The AI-DROW project has the goal of developing an autonomous, multi-aerial robotic system to automatically inspect crop fields and agricultural areas to detect and push away wild animals. The main objective is to improve the coexistence of human beings with wildlife, preserving damages to the cultivation and minimizing the human-wildlife conflicts. Damages caused by wild animals' intrusions to harvested fields is one of the main cause of profit-loss for farmers, causing an average loss of 20% of the harvest. At the same time, the expansion of cultivated areas into previous wildlife habitats, agricultural raiding represents one of the first motivations of human-wildlife conflicts. For this reason, effective techniques preserving both the farmer products and the wild animal health able to push them away without any hurt, are more than needed. In this context, Unmanned Aerial Vehicles (UAVs) represent the perfect systems to inspect quickly large areas, searching for unexpected intruders.

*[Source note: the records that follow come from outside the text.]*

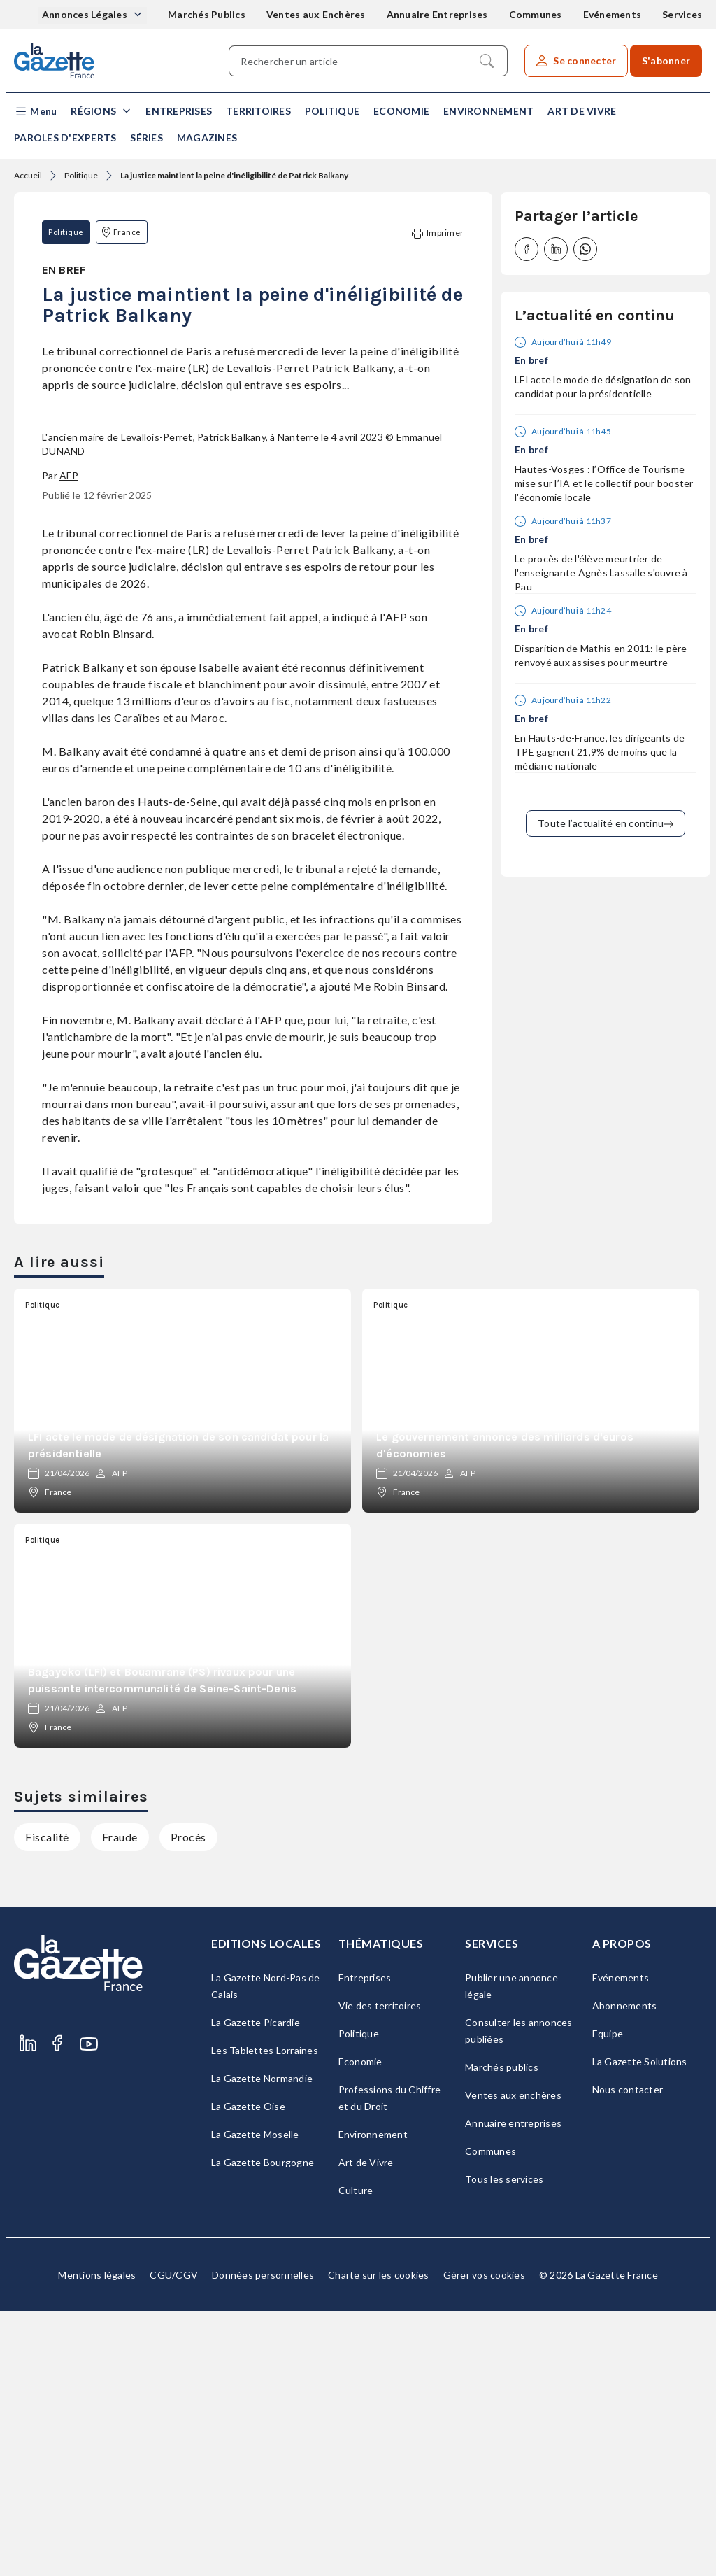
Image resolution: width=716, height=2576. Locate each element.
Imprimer (438, 233)
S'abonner (666, 60)
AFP (68, 740)
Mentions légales (97, 2540)
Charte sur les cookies (378, 2540)
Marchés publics (501, 2332)
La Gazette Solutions (639, 2327)
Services (682, 14)
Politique (332, 111)
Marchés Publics (206, 14)
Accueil (28, 175)
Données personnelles (263, 2540)
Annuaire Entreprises (437, 14)
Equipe (608, 2299)
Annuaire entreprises (513, 2388)
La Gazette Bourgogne (262, 2427)
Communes (535, 14)
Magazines (207, 137)
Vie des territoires (380, 2271)
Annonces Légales (85, 14)
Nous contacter (628, 2355)
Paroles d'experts (65, 137)
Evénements (612, 14)
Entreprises (178, 111)
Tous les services (504, 2444)
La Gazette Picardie (255, 2287)
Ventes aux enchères (513, 2360)
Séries (146, 137)
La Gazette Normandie (262, 2343)
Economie (401, 111)
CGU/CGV (174, 2540)
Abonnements (624, 2271)
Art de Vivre (581, 111)
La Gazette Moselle (255, 2399)
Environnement (488, 111)
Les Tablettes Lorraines (264, 2315)
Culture (355, 2455)
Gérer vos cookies (484, 2540)
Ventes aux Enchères (316, 14)
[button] (35, 112)
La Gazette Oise (248, 2371)
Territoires (258, 111)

UAVs can be equipped with different sensors to allow the detection and the recognition of wild animals and at the same time safely keep them far from the surveilled area (i.e., ultrasonic repellents). In AI-DROW the aerial fleet will be commanded as a centralized system that continuously shares information about the state of the environment. Machine learning approaches are exploited to predict the location of an intruder and promptly react to the presence of wild animals in the field. Currently, the main limitation of UAVs is flying autonomy. To overcome such a problem, optimizing vehicle motions to minimize the navigation time helps to mitigate this problem. During a mission, the fleet will be able to autonomously navigate and coordinate in order to surveil the environment. The number of the UAVs involved in the mission will be dynamically tuned based on the battery status of the drones. In this way, the field will be continuously monitored. Even though the proposed approach can be generalized, in this project we will focus on the case of wild pigs (Sus scrofa). To detect wild animals, machine learning and computer vision techniques will be adopted. The integrated system will be tested in agricultural environments provided by the animal science research group of the University of Naples Federico II.

The main objective of COWBOT is to develop a novel robotic solution for precision livestock farming (PLF). The proposed solution will be realized as a novel concept of heterogeneous team of robots to be deployed in farming facilities with the aim of monitoring and supporting daily activities. PLF represents a new golden era of dairy industry. Modern livestock farming is searching for new innovations and the latest can boost milk yields, enhance milk quality, and reduce the costs associated to animal productions. There are a variety of aspects of farm management which, if handled through technology, can make operations efficient. Precision farming technologies provide great opportunities for improvements in individual animal management on dairy farms. Combined, all devices may provide data that measures animal management, feeding and welfare, which can then be extrapolated to make changes in the dairy’s facilities.Along these lines, robots are a revolutionary upscaling in the Agri-Food sector for their precision and efficiency. In particular, the heterogeneous robotic team developed within COWBOT will provide disruptive solutions for monitoring precise livestock farming. A multi-modal sensing system will be integrated into the robotic devices for environmental monitoring (temperature, pH, salinity, water and air quality), feed quality (silage, hay and total mixed ration - TMR), possible abnormal fermentations as well as aerobic spoilage, fire prevention, indexes of animals’ welfare and behavior. COWBOT will be the starting point for a coordinated team of robots that may automatically monitor, manage, and safely co-exist with animals in smart, precise livestock farming. Thus, the impacts of the project will embrace the still unreached goal of increasing livestock farming quality and production.

Robots are a revolutionary upscaling in the Agri-Food sector for their precision and efficiency. The main goal is to develop and test innovative robotic mobile manipulation technologies for grapevine winter pruning automation. Deep learning processes and pruning skills will be merged into a robot with advanced control capabilities. Multi-modal sensing system, in particular stereo vision, will be developed and integrated to a full torque sensing robotic manipulator for grapevine recognition, manipulation, and pruning. This robotic arm is mounted on a legged locomotion platform forming a mobile manipulator prototype to be demonstrated in comparison with hand pruning in vineyard. Robot manipulation performance as pruning efficiency, locomotion as related to different terrain as well as vine growth features the following season will be assessed. Impacts of the project embrace the still unreached goal of selective and fully automation of winter pruning.